Die Haltung zur Militärseelsorge ist in den säkularen Verbänden nicht einheitlich. Der IBKA z.B. lehnt die „so genannte ’Militärseelsorge’ ab, da sie der öffentlichen Akzeptanz und der Legitimation von Kriegen ebenso dient, wie der ‚moralischen’ Aufrüstung des militärischen Personals.“ Er sieht in der Privilegierung der Kirchen einen „Verstoß gegen den Grundsatz der Trennung von Staat und Kirche“ Dies bedeutet für ihn „eine Diskriminierung und Verletzung der Gleichheit konfessionell nicht Gebundener. Eine Gleichstellung anderer weltanschaulicher Organisationen durch die Gewährung der gleichen ungerechtfertigten Privilegien hebt diesen Verstoß nicht auf und ist genauso abzulehnen wie das bisher praktizierte ’Militärseelsorge’-System.“
Der Humanistische Verband Deutschlands sieht dies im Grundsatz ähnlich, fordert aber die Gleichbehandlung des Verbandes mit den Religionsgemeinschaften auch in der Bundeswehr. Versuche des HVD-Bundesvorstandes, Gespräche über dieses Thema zu führen, fanden beim früheren Wehrbeauftragten Verständnis und vor allem beim Bundeswehrverband großes Interesse. Die letzte Bundesregierung verweigerte sich jedem Gespräch, wie bisher auch die Große Koalition. Zu diesem Vorgang und zur jetzt vorliegenden Antwort erklärte heute Dr. Horst Groschopp, Bundesvorsitzender des HVD:
„Der HVD ist der Auffassung, dass der Lebenskundliche Unterricht nichtchristliche und glaubensfreie Soldatinnen und Soldaten benachteiligt. Aus gleichem Grund befürworten wir eine Humanistische Beratung in der Bundeswehr, um auch hier die Benachteiligung zu beenden.

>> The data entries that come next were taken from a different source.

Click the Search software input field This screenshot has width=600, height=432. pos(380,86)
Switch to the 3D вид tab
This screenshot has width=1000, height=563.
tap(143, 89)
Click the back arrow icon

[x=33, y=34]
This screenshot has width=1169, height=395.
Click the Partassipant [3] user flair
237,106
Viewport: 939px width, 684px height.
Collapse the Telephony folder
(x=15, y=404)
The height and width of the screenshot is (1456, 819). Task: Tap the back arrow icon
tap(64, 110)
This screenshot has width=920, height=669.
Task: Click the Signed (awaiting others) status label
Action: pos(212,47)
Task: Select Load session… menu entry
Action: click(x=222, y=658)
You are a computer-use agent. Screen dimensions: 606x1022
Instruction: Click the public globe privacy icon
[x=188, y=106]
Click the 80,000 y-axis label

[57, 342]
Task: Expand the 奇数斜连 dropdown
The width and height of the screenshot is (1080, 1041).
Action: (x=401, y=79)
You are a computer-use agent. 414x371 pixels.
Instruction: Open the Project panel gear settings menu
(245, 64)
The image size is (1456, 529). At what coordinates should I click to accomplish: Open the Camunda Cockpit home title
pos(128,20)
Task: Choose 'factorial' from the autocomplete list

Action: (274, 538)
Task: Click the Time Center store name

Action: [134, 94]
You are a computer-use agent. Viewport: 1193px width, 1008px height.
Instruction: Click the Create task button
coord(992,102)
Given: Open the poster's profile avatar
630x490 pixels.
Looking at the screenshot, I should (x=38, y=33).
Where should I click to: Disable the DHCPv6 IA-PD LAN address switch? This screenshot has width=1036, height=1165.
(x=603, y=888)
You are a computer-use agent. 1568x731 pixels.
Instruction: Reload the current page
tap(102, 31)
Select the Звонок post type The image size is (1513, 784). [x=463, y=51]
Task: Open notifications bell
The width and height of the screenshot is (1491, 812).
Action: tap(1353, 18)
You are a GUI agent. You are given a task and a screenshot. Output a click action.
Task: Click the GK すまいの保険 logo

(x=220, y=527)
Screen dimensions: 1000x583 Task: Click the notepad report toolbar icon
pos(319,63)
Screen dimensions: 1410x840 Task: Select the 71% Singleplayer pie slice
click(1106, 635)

Die bisherige Regelung verstößt gegen die verfassungsmäßigen Grundsätze des religiös-weltanschaulichen neutralen Staates des Grundgesetzes. Der HVD fordert die sofortige Aufhebung dieser Bestimmung. Er fordert zudem eine gesetzliche Regelung, die Pflichtunterricht für Bundeswehrsoldatinnen und -Soldaten nur durch staatliche Lehrkräfte, die nicht im kirchlichen Pflichtverhältnis stehen, festlegt.
Sollte für Kirchenangehörige ein religiös verantwortlicher Unterricht beibehalten werden, ist für religionsfreie Bundeswehrangehörige ein Lebenskunde-Unterricht ohne religiöse Bindung einzuführen, wie er etwa vom HVD an Schulen in einigen Ländern angeboten wird.
Da die Bundeswehr für Soldatinnen und Soldaten, die zu ethischen, familiären oder religiösen Fragen Beratungsbedarf haben, von ihr eingestellte und finanzierte, aber ausschließlich den großen christlichen Kirchen verpflichtete 'Militärpfarrer' zur Verfügung stellt, und da sie für vergleichbare Fragen für glaubensfreie oder andersgläubige Soldatinnen und Soldaten in der Bundeswehr keinen Partner anbietet, fordert der HVD religionsfreie humanistische Berater in der Bundeswehr einzusetzen – nach Holländischem Vorbild."